Earlier this month, GRID and ROR announced that after working together to seed the community-run Research Organization Registry, GRID would be retiring from public service and handing the proverbial torch over to ROR as the scholarly community’s reliable universal open identifier for affiliations. That means that our members who have been using GRID now need to consider their move to ROR and think about how they can add ROR IDs into the metadata that they manage and share through Crossref.
The plan
We’ve been able to include ROR IDs for our grant metadata schema as affiliation information for two years, since July 2019. And the Australia Research Data Commons (ARDC) was the first member to add ROR IDs to the Crossref system in 2020. In early July, we completed the work to accept ROR IDs for affiliation assertions for all other types of records with an affiliation or institution element, such as journal articles, book chapters, preprints, datasets, dissertations, and many more.
Next, we will commence the plans to support ROR in our other tools and services, such as Participation Reports. We’ll work on alignment with the Open Funder Registry and share our plans to collect the information via the new user interface we’re developing for registering and managing metadata. Open Journal Systems (OJS) already has a ROR Plugin, developed by the German National Library of Science and Technology (TIB).
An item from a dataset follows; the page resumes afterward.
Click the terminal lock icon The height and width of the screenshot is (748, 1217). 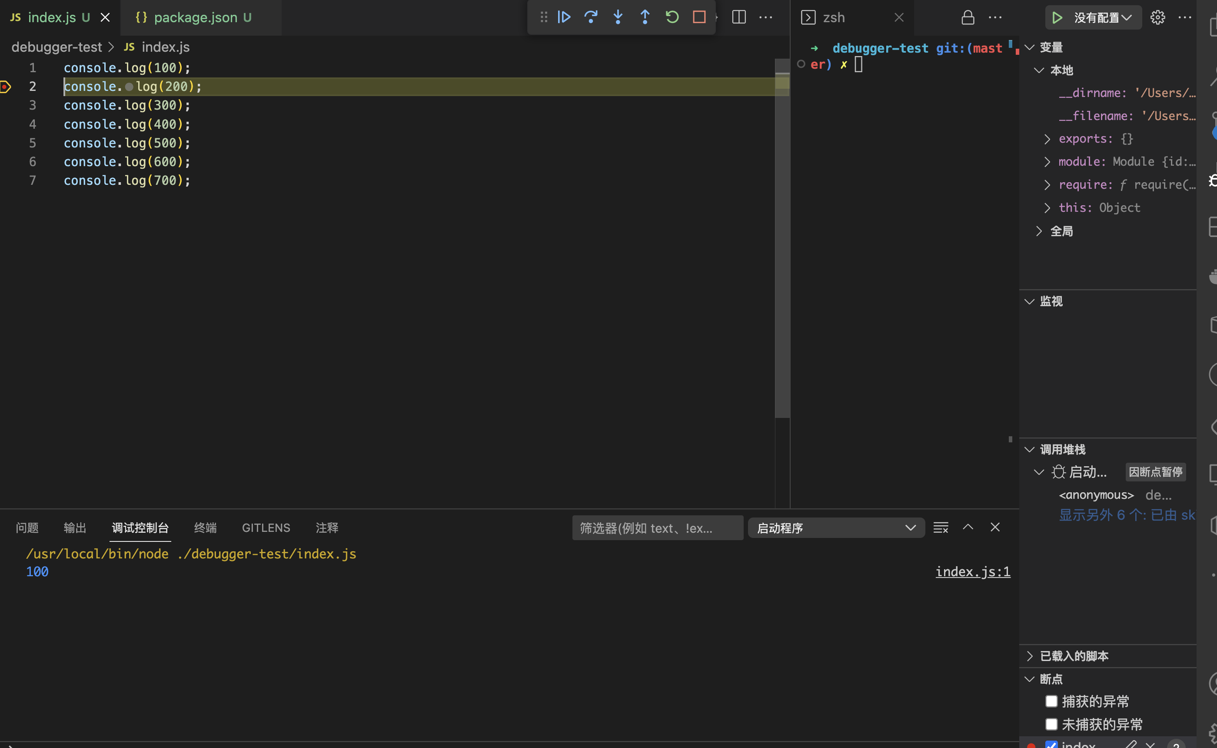pyautogui.click(x=967, y=17)
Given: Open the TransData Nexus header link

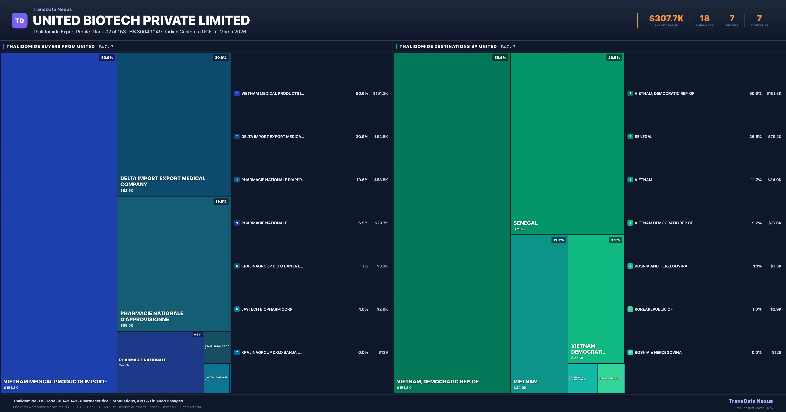Looking at the screenshot, I should point(52,9).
This supports the collection of ROR IDs and future releases of this plugin and the OJS DOI plugin will allow including ROR IDs in the metadata sent to Crossref, to support thousands of our members to share ROR IDs via their Crossref metadata.
We also aim to add ROR to our metadata retrieval options, including the REST API, which recently saw the start of an unblocking with our move to a more robust technical foundation.
The call for participation
Many Crossref publishers, funders, and service providers are already planning to integrate ROR with their systems, map their affiliation data to ROR, and include ROR in Crossref metadata. In addition to publishers and funders, libraries, repositories, and other stakeholders are developing support for ROR. For example, the Plan S Journal Checker tool uses ROR IDs to let people check whether a particular journal is compliant with an author’s funder and institutional open access policies. In addition, the ROR website shows a growing list of active and in-progress ROR integrations.
Crossref members registering research grants via Altum’s ProposalCentral system can already add ROR IDs. Now those registering articles, books, preprints, datasets, dissertations, and other research objects, can start including much clearer and all-important affiliation metadata as part of their content registration going forward. As with all newly-introduced metadata elements, we recommend adding ROR IDs from now and ongoing, but planning a distinct project to backfill older records. We know that more than 80% of records have been updated and enriched at least once with additional and cleaner metadata, so as members do this routinely, they can include ROR IDs alongside updating URLs, license or funding information, and other metadata.